Os desafios no combate à fuga de cérebros no Brasil
Enviada em 11/06/2020
Fuga de cérebros
Ao analisar os dados estatísticos de saída de brasileiros para o Estados Unidos, de 2011 com 8170 pessoas para 2017 com 21236 pessoas, verifica-se um aumento considerável de emigração, dentre eles estão os cientistas que buscam melhores oportunidades, este movimento é conhecido como fuga de cérebro.
Esta emigração geralmente ocorre de países subdesenvolvidos para países desenvolvidos e tem tornado-se comum e já vem sendo estudado pela Geografia, no entanto, tem-se poucos dados estatísticos de quantos doutores estão buscando outros países para desenvolver sua ciência. Os números são desconhecidos, todavia suas razões são bem conhecidas.
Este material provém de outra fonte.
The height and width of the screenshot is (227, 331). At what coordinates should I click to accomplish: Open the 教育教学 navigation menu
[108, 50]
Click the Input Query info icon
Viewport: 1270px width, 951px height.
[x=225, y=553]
A fuga de cérebro ocorre devido a busca de maiores incentivos para pesquisa, melhores emprego e maiores salários. Não podemos discriminar estes profissionais afinal houve um grande investimento de tempo e dinheiro para alcançarem seu nível acadêmico e o reconhecimento poderia vir em seu próprio país, no entanto, isto não acontece. O Brasil deveria melhorar suas políticas de incentivos a profissionais tão graduados, investir em pesquisas, ampliar empregos e melhorar os salários seriam formas de segurar nossos doutores.
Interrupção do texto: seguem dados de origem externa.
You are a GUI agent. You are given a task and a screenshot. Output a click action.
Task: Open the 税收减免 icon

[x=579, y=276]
Esse desafio de combater a fuga de cérebro no Brasil pode tornar-se um problema do passado, e doravante tornar-se um país atrativo de cérebros, havendo investimentos e incentivos adequados, ademais leva-se em consideração que a maioria dos emigrantes só se ausentam de sua terra devido a melhores oportunidades e levam no peito a saudade de sua pátria-mãe.